**練習題目:**
**a)** 根據原文，判斷下列各項敘述是否與原文相符，逐項回答「是」或「否」，並引用原文中起決定作用的字句：(i) Channel 存放數據的單位是 Event；(ii) Logger Sink 將數據發送到 HDFS；(iii) 一個 agent 就是一個 JVM。
**b)** 請照錄清單中從含有「The height and width of the screenshot is (596, 664).」的那一行起，到含有「Action: pyautogui.click(x=618, y=603)」的那一行止的各行，首尾兩行均包括在內。

**原文:**
########################################

一、Flume介紹

1.1 概述

fcloudera開源提供的一個開源的日誌採集工具；
可以從各個地方採集我們的數據
- socket網絡數據包，
- 文件夾，
- 某一個指定的文件裏面，
- kafka消息隊列裏面採集。
可以將採集來的數據，發送到其他地方，比如日之外文件，hdfs數據存儲，kafka消息隊列。

一些概念：

Event： 一個數據單元，消息頭和消息體組成。（Events可以是日誌記錄、 avro 對象等。）
Flow：  Event從源點到達目的點的遷移的抽象。
Agent： 一個獨立的Flume進程,一個agent就是一個JVM，包含組件Source、 Channel、 Sink。

1.2 核心三組件

source：連接數據源，從數據源獲取數據
channel：管道的作用，連接source與sink 主要起到數據的緩衝以以及連接的作用
sink：數據下沉的目的地，採集的數據要發送到哪裏去都是sink說了算

這三個組件運行起來叫做一個flume的實例叫做agen

1.2.1 Source

Source是數據的收集端，負責將數據捕獲後進行特殊的格式化，將數據封裝到事件（event）裏，然後將事件推入Channel中。Flume提供了很多內置的Source，支持 Avro， log4j， syslog 和 http。

常用Source：

Netcat Source  監控一個網絡的套接字端口（ip和端口），來獲取數據
Spool Source監聽一個指定的目錄，即只要應用程序想這個指定的目錄中添加新的文件，
EXEC Source  監聽一條shell命令的執行結果：tail -F hello.txt
Avro Source  監聽上一級Agent的數據流

1.2.2 Channel

用於Source收集數據的緩存，Channel存放數據的單位是Event

常用的Channel:

Memary Channel: 數據存放在一個內存的緩存隊列中

1.2.3 Sink

用於將Channel中的event數據傳送到目的地

常用的Sink:

Logger Sink :是將數據發送到控制檯
HDFS  Sink  :將數據發送到HDFS
Avro  Sink  :實現多級Agent之間的數據連接

一些參數設置

二、Flume 安裝

上傳解壓配置Javahome

tar -zxvf flume-ng-1.6.0-cdh5.14.0.tar.gz -C /export/servers/
cd  /export/servers/apache-flume-1.6.0-cdh5.14.0-bin/conf
cp  flume-env.sh.template flume-env.sh
vim flume-env.sh
export JAVA_HOME=/export/servers/jdk1.8.0_141

三、Flume採集實例

3.1 從文件夾採集數據到HDFS集羣

Spool Directory Source ——> Memory Channel ——>HDFS Sink

cd  /export/servers/apache-flume-1.6.0-cdh5.14.0-bin/conf
mkdir -p /export/servers/dirfile
vim spooldir.conf

# Name the components on this agent
a1.sources = r1
a1.sinks = k1
a1.channels = c1

# Describe/configure the source
##注意：不能往監控目中重複丟同名文件
a1.sources.r1.type = spooldir
a1.sources.r1.spoolDir = /export/servers/dirfile
a1.sources.r1.fileHeader = true

# Describe the sink
a1.sinks.k1.type = hdfs
a1.sinks.k1.channel = c1
a1.sinks.k1.hdfs.path = hdfs://node01:8020/spooldir/files/%y-%m-%d/%H%M/
#寫入hdfs的文件名前綴
a1.sinks.k1.hdfs.filePrefix = events-
#是否啓用時間上的”捨棄”

########################################

**清單:**
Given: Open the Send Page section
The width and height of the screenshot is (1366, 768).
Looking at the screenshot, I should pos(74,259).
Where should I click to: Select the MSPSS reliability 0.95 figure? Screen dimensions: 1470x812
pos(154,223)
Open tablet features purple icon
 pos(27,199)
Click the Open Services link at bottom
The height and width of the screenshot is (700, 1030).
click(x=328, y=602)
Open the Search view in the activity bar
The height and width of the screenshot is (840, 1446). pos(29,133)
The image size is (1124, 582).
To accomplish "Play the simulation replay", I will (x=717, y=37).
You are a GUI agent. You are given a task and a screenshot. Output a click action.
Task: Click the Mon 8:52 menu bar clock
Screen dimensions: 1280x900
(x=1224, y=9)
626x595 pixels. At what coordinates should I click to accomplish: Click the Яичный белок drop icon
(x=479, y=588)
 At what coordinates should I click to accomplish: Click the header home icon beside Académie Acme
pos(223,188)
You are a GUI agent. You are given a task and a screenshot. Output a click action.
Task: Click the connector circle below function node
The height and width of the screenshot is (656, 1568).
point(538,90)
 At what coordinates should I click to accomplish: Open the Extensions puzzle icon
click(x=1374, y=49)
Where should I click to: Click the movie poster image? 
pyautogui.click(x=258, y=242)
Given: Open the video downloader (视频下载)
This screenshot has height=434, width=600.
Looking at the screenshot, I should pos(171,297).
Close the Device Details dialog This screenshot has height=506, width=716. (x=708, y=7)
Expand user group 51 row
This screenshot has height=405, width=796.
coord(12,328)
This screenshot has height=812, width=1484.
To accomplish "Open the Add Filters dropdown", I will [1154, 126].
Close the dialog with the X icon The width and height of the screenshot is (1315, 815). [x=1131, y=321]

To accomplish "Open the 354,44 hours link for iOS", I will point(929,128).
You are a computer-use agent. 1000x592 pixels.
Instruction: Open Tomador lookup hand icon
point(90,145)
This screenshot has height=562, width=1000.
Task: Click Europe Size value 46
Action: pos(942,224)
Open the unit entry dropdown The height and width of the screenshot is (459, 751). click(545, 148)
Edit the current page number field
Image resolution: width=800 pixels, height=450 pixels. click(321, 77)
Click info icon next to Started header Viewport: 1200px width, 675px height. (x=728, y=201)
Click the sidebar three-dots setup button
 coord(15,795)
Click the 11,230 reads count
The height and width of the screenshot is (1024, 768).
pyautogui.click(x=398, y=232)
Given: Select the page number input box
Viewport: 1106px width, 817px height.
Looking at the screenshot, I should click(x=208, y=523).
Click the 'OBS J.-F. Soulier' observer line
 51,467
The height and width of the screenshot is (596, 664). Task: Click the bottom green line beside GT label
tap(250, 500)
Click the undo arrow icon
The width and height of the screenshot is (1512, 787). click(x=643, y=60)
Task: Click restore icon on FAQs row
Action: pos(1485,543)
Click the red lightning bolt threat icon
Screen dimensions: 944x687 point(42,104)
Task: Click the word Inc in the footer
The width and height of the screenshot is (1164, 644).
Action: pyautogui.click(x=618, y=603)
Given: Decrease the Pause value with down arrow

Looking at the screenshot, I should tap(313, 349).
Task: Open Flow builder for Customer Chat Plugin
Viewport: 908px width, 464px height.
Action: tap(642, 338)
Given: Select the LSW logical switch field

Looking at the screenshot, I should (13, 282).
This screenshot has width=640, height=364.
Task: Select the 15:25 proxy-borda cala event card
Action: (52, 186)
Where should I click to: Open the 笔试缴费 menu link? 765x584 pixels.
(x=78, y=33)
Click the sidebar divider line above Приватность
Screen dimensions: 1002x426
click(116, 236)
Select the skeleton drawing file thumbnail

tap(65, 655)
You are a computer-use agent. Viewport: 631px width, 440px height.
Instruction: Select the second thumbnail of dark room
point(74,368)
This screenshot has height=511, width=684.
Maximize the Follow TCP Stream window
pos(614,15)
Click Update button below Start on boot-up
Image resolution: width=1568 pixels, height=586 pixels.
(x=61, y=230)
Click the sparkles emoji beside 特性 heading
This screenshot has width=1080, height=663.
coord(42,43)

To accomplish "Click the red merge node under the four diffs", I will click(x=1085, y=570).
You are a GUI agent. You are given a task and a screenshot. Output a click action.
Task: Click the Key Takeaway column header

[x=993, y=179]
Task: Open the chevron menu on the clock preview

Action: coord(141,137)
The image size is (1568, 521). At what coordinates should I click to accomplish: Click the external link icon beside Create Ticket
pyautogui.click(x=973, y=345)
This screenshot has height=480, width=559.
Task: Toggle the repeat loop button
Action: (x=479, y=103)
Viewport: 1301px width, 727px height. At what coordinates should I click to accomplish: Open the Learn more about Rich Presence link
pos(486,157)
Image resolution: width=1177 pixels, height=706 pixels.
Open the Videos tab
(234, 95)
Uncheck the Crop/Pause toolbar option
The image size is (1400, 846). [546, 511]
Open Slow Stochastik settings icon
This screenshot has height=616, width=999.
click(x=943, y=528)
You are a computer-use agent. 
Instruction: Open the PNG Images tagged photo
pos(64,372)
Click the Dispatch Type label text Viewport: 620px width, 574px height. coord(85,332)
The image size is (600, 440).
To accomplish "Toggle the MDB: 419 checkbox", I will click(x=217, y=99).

########################################

**參考答案:**
**a)**
(i) 是：「Channel存放數據的單位是Event」
(ii) 否：「Logger Sink :是將數據發送到控制檯」
(iii) 是：「一個agent就是一個JVM」

**b)**
The height and width of the screenshot is (596, 664). Task: Click the bottom green line beside GT label
tap(250, 500)
Click the undo arrow icon
The width and height of the screenshot is (1512, 787). click(x=643, y=60)
Task: Click restore icon on FAQs row
Action: pos(1485,543)
Click the red lightning bolt threat icon
Screen dimensions: 944x687 point(42,104)
Task: Click the word Inc in the footer
The width and height of the screenshot is (1164, 644).
Action: pyautogui.click(x=618, y=603)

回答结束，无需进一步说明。